Westaway M S, Wolmarans L

机构信息

South African Medical Research Council, Pretoria.

出版信息

Tuber Lung Dis. 1994 Dec;75(6):447-53. doi: 10.1016/0962-8479(94)90119-8.

DOI:10.1016/0962-8479(94)90119-8
PMID:7718834
Abstract

SETTING

The core concepts of tuberculosis (TB) control programmes are case-finding (voluntary presentation) and case-holding (compliance for both patient and system). Voluntary presentation and compliance are complex behaviours that depend upon symptom recognition and evaluation, cultural and social influences and enabling factors such as time, money, skills and appropriate/accessible health services. It was hypothesised that cognitive and affective reactions towards TB were based on perceived prevalence, perceived seriousness and perceived social stigma.

OBJECTIVES

To ascertain the underlying dimensions that are used when people react cognitively and emotionally to TB, and to determine possible restricting social influence factors on voluntary presentation and case-holding.

DESIGN

A questionnaire was designed to obtain information on background details, perceptions of TB (transmission, prevention, diagnosis and treatment), and a 19-item cognitive/affective scale. 19 trained interviewers administered the questionnaire. Interviews were conducted with 487 black adults (67 TB patients on ambulatory therapy and 420 non-TB community members), from two urban townships in the Transvaal, South Africa.

RESULTS

The majority of respondents were aware of the infectious nature of TB, that it could be cured and the length of treatment. The most problematic issues were isolation for TB sufferers and the harm TB sufferers do to others. Cognitive/affective reactions were similar for TB patients and community members. 10 items out of the 19-item cognitive/affective scale had communality estimates > or = 0.30. 3 factors were extracted. The first factor seemed to combine personal threat (high personal and family risk) with social rejection by the immediate family and community for TB sufferers.

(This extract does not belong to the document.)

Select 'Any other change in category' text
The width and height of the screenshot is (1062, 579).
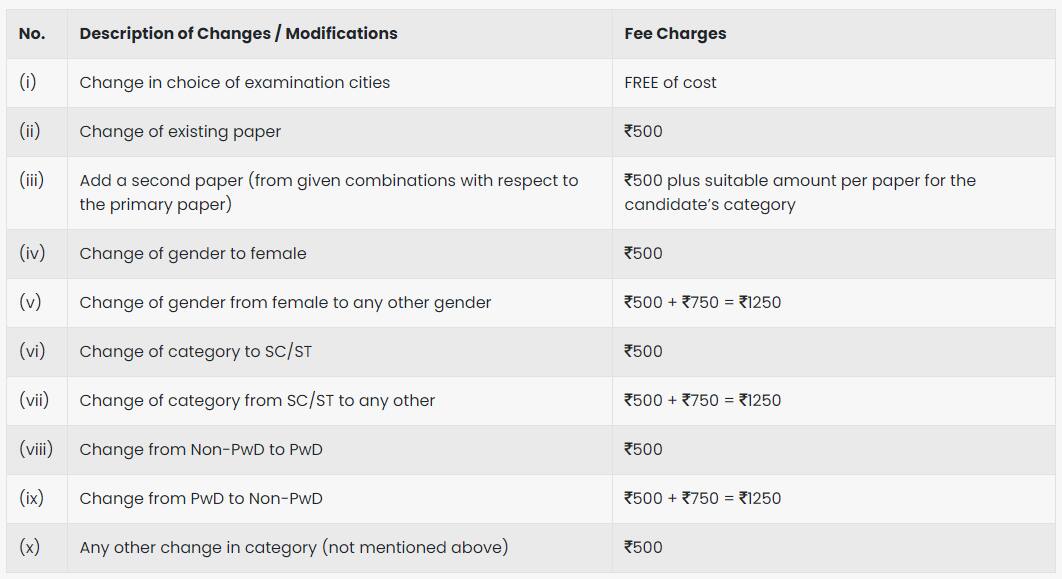[294, 547]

Factor 2 had strong overtones of social stigma, with its emphasis on dirt, poverty and poor nutrition. Factor 3 rejected alcohol and tobacco consumption as causal agents of TB.

CONCLUSIONS

The predominant cognitive/affective reactions towards TB were personal threat, social rejection and social stigma, providing partial support for the hypothesis. The powerful force of social rejection and social stigma cannot be underestimated. These inhibiting factors require urgent attention to improve voluntary presentation and compliance behaviour.